[QUOTED TEXT]:
####

The choice of a bigger device like the Sigelei 100W or a smaller more compact device like a Cloupor Mini (and there are several others) depends on your preference. 

If you are going to be very mobile and you need to carry it in your pocket the whole time, then yes, the mini mods like the Cloupor will be best. They are much smaller. But they only typically take 1 battery, so they will run out of power more often and require charging - or a battery change if the device allows you to do that easily. Some have magnets on the door which makes it easy to change batteries but some have screws which are a pain to always undo. And some (like the Smok M50) are not actually designed to be unscrewed and changed all the time.

I get about 5ml of juice on one battery in my Smok M50. While that may be enough for a full day out, it often happens that one doesn't have time to refill and recharge before you leave. So getting a small mod like that I would say needs magnets on the doors with easy swapping out of batteries. Then you can just carry one extra battery fully charged with you and you should be more than fine.

The bigger devices like the Sigelei 100W take two batteries, so they last for ages. But they are quite a lot bigger. Not ideal for portability - but that's not to say you can't take it out with you - it's just bigger. The Sigelei is nice in that it has super strong magnets which hold the door and you can swap out the batteries quite easily.

If you have the opportunity, I would say try find a retailer near you where you can go hold a few of these devices and see what you prefer.

Reactions: Like 1


----------



## Andre (22/2/15)

####

[MATERIAL SHOWN]:
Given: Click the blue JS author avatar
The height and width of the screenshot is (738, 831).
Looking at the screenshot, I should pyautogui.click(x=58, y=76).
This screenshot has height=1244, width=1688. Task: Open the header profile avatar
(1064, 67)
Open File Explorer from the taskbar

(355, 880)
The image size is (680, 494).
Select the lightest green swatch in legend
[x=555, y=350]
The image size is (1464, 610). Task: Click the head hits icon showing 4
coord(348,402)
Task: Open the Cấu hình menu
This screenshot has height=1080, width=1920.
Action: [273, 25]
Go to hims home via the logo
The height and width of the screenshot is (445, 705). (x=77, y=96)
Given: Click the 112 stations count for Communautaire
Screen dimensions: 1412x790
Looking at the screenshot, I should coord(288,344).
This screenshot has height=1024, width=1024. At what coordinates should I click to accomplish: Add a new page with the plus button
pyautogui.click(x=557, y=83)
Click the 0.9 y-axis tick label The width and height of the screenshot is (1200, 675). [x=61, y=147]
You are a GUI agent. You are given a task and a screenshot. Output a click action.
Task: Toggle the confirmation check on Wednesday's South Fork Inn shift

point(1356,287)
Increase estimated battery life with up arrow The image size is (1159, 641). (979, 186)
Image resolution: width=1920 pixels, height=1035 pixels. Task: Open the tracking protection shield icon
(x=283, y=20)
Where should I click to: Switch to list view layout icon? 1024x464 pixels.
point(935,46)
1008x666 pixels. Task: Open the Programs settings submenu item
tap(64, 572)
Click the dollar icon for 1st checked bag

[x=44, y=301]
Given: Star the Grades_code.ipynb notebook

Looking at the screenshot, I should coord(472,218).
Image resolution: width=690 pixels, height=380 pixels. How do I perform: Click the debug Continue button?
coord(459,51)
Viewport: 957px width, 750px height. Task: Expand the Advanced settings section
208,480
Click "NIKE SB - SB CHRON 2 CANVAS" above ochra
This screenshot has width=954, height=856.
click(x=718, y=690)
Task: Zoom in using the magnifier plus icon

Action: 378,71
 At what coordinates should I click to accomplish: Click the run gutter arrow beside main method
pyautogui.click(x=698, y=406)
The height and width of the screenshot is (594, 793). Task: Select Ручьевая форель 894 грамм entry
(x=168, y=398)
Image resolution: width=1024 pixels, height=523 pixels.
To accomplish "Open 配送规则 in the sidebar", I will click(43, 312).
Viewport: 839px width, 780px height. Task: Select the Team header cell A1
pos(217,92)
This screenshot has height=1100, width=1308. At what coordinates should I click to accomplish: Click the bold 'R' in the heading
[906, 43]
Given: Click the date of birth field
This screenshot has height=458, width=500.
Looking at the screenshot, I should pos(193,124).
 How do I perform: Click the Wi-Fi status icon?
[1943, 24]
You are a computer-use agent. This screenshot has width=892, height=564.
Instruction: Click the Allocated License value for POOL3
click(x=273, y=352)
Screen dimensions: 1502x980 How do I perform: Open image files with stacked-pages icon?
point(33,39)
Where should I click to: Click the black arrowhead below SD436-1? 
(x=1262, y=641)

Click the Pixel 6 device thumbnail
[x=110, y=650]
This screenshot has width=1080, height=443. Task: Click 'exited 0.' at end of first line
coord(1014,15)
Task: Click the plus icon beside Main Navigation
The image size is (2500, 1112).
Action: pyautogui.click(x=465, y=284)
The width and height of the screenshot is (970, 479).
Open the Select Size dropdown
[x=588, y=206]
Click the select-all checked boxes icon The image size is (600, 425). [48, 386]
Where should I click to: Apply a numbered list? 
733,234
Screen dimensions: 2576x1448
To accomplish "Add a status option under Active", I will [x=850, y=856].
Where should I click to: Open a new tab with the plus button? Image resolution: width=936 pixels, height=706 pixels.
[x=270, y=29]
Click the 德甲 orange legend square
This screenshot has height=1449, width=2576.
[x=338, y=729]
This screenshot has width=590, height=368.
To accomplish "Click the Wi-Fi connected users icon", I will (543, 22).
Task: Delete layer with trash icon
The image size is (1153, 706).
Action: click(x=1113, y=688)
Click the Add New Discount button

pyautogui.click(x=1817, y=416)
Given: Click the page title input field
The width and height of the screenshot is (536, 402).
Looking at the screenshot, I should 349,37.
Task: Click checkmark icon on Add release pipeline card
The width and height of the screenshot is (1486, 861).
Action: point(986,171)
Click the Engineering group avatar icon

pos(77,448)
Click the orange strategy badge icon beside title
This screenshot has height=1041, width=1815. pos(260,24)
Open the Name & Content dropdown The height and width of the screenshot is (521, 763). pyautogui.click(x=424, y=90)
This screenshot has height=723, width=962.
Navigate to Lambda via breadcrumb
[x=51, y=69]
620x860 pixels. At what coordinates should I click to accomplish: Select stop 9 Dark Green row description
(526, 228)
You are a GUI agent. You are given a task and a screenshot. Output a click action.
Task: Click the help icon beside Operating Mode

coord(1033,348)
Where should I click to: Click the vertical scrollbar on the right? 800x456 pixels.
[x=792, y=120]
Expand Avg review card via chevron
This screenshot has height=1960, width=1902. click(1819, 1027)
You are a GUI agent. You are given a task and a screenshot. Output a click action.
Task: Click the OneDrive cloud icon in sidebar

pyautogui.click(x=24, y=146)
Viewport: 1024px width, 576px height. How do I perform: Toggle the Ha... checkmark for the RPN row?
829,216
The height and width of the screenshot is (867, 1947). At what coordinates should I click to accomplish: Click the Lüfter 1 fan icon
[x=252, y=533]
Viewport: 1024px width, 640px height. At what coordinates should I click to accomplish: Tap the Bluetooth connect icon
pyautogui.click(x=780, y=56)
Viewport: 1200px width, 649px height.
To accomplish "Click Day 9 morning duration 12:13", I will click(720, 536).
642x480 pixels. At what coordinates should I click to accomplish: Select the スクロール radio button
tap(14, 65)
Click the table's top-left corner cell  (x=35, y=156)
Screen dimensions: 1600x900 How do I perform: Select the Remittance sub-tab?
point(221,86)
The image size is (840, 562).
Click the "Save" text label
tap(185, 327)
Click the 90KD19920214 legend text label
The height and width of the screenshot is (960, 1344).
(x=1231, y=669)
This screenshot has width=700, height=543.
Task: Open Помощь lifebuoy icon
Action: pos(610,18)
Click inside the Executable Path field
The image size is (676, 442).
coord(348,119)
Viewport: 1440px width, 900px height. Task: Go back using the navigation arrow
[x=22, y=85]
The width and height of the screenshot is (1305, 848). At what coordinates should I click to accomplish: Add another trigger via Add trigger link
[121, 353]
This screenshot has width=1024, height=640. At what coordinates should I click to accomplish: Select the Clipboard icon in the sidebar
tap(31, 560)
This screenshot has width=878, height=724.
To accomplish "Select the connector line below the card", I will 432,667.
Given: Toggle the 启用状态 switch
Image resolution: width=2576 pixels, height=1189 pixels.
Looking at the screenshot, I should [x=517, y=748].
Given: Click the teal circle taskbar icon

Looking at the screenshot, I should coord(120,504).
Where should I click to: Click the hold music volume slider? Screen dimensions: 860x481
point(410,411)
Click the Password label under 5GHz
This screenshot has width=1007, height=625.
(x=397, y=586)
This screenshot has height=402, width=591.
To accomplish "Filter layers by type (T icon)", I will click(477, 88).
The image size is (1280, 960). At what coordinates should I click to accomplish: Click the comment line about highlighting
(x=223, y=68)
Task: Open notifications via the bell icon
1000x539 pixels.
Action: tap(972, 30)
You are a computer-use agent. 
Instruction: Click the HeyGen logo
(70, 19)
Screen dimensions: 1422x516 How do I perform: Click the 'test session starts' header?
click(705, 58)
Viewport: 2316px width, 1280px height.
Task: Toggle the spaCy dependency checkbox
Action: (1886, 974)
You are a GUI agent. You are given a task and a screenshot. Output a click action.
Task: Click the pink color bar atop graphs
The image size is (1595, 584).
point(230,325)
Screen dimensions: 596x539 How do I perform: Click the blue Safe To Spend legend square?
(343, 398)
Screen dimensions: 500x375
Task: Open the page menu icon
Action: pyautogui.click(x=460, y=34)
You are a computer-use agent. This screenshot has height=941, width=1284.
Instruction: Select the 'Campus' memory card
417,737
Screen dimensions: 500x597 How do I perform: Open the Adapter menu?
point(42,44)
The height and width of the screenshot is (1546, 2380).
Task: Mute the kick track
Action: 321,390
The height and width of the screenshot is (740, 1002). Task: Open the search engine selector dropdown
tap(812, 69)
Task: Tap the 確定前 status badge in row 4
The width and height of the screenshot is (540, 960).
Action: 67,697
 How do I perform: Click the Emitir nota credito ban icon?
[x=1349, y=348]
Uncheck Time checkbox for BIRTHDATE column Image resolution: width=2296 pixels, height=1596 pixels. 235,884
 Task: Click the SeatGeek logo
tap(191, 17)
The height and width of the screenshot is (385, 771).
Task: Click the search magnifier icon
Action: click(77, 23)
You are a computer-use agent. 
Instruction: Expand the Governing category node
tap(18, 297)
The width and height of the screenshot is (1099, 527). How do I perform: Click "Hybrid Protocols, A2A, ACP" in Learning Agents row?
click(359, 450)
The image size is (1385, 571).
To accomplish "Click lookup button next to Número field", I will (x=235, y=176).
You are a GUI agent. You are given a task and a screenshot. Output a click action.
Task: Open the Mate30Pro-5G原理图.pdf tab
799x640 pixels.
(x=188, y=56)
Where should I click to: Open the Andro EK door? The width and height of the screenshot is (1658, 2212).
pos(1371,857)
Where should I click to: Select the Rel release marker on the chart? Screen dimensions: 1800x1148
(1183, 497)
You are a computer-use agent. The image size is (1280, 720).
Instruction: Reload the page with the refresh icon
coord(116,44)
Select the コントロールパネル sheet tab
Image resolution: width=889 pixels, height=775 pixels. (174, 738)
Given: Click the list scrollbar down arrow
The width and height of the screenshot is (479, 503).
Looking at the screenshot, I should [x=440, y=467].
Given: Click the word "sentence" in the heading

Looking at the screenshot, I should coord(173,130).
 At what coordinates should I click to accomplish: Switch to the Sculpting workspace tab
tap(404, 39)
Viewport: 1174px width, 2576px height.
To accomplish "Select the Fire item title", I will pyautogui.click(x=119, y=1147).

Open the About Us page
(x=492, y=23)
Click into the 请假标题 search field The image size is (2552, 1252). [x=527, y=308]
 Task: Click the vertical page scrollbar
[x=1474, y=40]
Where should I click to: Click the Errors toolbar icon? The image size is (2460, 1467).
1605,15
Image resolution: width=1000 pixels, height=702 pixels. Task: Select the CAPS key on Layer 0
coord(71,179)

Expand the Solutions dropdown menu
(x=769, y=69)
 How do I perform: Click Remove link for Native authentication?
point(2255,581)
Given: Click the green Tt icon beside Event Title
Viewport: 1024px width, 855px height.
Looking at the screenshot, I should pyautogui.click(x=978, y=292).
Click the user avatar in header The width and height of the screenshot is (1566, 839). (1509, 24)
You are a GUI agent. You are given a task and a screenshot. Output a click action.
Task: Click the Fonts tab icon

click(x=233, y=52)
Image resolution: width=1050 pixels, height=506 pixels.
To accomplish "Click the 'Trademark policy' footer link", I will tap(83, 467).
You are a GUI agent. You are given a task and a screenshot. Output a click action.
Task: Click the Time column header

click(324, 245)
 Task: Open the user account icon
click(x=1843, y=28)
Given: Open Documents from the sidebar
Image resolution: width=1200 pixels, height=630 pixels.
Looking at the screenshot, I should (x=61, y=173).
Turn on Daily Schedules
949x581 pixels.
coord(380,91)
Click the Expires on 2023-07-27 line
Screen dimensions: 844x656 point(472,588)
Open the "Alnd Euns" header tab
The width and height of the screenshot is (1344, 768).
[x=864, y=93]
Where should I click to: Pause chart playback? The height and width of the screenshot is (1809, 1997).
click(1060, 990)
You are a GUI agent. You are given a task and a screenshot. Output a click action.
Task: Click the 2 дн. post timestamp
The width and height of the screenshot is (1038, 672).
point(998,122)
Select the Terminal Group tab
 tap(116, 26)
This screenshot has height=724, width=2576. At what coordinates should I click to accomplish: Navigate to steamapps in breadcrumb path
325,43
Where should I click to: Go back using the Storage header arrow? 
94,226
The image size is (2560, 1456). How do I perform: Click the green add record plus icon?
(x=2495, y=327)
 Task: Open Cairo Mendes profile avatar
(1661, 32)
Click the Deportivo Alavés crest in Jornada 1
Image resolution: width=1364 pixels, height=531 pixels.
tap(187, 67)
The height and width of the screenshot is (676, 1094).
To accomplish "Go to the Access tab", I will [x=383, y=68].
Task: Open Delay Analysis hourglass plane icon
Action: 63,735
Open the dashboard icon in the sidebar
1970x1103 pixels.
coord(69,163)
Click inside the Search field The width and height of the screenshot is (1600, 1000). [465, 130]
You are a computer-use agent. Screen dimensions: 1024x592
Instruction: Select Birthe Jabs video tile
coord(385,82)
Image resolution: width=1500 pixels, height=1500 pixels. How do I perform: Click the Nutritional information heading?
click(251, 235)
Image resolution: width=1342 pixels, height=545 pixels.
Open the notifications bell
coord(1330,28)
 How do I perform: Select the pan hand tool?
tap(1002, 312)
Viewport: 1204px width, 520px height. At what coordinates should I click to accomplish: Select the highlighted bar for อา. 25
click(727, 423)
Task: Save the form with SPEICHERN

####

[REQUIRED TASKS]:
(a) Answer these questions about the forum post on compact and larger devices, one per line:
(i) About how much juice does the writer get on one battery in the Smok M50?
(ii) How many batteries do the bigger devices like the Sigelei 100W take?
(iii) What holds the door on the Sigelei?
(b) Print the stretch of the listing from its first line through the line that contains "[x=555, y=350]", reproducing each line verbatim.

[SOLVED TASKS]:
(a)
(i) About 5ml.
(ii) Two.
(iii) Super strong magnets.

(b)
Given: Click the blue JS author avatar
The height and width of the screenshot is (738, 831).
Looking at the screenshot, I should pyautogui.click(x=58, y=76).
This screenshot has height=1244, width=1688. Task: Open the header profile avatar
(1064, 67)
Open File Explorer from the taskbar

(355, 880)
The image size is (680, 494).
Select the lightest green swatch in legend
[x=555, y=350]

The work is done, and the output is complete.